Staring at the walls
Being a sickly child, there were many days spent lying in bed, or under a blanket on the settee. There were many hours spent watching the room around, the furniture, the window, the ceiling, the wallpaper. In younger years, being unable to read meant the examination of the interior of the room was all there was to do. After learning to read, there were still times when the illness was such that even holding a book was too much effort.
The shapes of the furniture, the light through the window, the patterns on the wallpaper, these became the focal points. The wallpaper might reveal faces and animals and beasts. In feverish times, the images on the walls might become animated, at night the beasts might become frightening. Not once did the thought occur that other people might similarly look at the patterns and see things that were not there.
Listening to Hancock’s Half Hour on BBC Radio 4 Extra, there was an episode from 1958, “Sunday Afternoon at Home.” Tony Hancock is bored and sits staring at the wall, he begins a conversation with Bill Kerr:
Have you noticed if you look at that wallpaper long enough, you can see faces in it?
Honest?
Yes, yes you can, you can see faces after a time, it’s the pattern, it makes little faces. There’s a lovely one of an old man with a pipe.
Where?
Come over here. look, look, look at it from where I’m sitting. Screw your eyes, screw your eyes up. Now stare hard, stare hard. Squint, squint, squint a bit. That’s it, that’s it now. Now concentrate on that bit by the serving-hatch. See it?
No.
There it is, look. It’s there, plain as eggs. Look along my finger. See? See? There’s his nose, there’s his pipe, and there’s his hat. See it?
No.
Of course you can see it, there’s dozens of them all over the room.
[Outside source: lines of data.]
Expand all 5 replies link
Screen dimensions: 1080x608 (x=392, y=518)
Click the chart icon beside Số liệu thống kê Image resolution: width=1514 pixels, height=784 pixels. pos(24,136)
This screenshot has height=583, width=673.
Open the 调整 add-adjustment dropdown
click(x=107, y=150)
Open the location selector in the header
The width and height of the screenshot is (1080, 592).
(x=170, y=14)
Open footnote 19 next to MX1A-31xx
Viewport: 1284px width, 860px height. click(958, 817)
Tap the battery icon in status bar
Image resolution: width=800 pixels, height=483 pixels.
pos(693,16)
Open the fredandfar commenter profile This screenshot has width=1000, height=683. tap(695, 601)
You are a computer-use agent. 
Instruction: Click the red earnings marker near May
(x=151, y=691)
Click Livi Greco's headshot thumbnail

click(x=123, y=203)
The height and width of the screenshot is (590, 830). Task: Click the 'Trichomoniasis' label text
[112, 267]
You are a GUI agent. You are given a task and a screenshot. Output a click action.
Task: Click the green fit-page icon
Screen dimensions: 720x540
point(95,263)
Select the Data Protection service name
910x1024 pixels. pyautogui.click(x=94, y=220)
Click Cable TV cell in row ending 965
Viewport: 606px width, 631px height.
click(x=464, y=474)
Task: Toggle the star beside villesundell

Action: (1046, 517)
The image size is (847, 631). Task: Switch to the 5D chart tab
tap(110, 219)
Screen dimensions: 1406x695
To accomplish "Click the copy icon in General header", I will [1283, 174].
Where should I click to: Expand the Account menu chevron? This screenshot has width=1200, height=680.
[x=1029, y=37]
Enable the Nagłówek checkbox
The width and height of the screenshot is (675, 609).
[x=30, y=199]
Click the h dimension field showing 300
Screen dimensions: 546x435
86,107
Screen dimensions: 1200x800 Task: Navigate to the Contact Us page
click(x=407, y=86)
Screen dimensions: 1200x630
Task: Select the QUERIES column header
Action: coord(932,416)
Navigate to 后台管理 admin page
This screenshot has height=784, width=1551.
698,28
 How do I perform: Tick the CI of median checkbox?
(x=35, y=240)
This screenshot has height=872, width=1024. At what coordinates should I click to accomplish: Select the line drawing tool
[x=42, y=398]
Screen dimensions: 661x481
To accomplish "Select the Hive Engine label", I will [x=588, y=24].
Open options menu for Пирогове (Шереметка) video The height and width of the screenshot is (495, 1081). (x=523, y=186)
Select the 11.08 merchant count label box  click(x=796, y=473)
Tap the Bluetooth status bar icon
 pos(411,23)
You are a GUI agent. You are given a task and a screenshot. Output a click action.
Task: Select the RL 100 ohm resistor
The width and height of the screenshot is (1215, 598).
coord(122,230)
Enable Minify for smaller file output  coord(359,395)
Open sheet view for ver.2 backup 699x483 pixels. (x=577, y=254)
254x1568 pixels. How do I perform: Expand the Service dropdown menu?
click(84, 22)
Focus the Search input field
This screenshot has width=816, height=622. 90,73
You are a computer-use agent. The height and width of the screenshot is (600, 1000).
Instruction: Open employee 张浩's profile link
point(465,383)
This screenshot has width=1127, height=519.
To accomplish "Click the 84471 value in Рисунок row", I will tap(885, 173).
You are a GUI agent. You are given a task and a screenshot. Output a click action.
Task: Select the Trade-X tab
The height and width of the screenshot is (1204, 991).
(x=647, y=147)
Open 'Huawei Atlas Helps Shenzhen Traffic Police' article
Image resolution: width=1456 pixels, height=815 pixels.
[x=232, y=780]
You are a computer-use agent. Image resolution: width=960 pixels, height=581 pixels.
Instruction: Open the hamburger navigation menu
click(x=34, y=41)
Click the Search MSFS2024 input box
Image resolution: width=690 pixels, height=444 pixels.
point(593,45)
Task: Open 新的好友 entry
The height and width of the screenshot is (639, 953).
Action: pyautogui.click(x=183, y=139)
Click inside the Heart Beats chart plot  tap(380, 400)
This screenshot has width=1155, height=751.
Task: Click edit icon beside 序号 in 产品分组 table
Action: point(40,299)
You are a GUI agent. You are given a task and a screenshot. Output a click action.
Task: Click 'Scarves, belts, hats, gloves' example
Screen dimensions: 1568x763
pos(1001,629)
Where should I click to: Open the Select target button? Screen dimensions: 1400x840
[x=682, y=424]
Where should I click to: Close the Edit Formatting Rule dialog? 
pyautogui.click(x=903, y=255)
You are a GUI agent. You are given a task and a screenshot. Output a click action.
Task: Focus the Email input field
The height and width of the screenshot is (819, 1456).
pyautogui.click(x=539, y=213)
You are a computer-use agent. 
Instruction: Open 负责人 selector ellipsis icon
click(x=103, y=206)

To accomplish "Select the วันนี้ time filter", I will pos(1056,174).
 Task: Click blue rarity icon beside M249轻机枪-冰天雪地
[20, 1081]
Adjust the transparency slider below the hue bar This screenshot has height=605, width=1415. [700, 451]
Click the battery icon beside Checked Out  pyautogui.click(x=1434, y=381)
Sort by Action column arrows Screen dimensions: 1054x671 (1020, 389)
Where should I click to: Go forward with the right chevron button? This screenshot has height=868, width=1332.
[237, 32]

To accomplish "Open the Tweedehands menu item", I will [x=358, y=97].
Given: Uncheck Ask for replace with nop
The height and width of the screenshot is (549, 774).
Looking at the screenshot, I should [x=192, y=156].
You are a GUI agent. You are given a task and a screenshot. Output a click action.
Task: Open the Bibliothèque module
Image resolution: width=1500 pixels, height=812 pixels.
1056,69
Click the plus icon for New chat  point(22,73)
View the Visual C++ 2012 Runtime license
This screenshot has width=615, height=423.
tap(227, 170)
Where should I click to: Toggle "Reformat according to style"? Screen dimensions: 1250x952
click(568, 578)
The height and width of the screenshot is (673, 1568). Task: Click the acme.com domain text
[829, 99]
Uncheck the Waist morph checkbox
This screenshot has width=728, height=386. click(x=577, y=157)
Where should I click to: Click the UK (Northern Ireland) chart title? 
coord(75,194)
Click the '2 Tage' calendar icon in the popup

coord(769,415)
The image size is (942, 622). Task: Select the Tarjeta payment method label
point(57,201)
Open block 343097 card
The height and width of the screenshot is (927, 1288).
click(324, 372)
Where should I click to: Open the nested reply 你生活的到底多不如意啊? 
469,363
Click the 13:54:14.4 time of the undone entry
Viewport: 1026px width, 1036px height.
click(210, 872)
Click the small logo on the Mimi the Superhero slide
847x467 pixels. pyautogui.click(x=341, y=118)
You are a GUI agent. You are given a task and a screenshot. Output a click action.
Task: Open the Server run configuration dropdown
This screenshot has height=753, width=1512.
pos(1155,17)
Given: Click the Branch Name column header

Look, there’s Churchill over there, and Charlie Chaplin over the mantlepiece. Concentrate! Squint, man, squint. Don’t shut ’em. Can’t you see them?
No.
Oh, go and sit down. You wait until you want me to see anything.
. . . I can’t see that little man with the pipe now.What angle did I have my head at? Oh yes, there he is, yes. Yes, he’s got a dog with him now, isn’t that strange?
If a child in the 1960s had realised that even grown ups might see faces and animals on the wall, perhaps those times of illness might have been easier.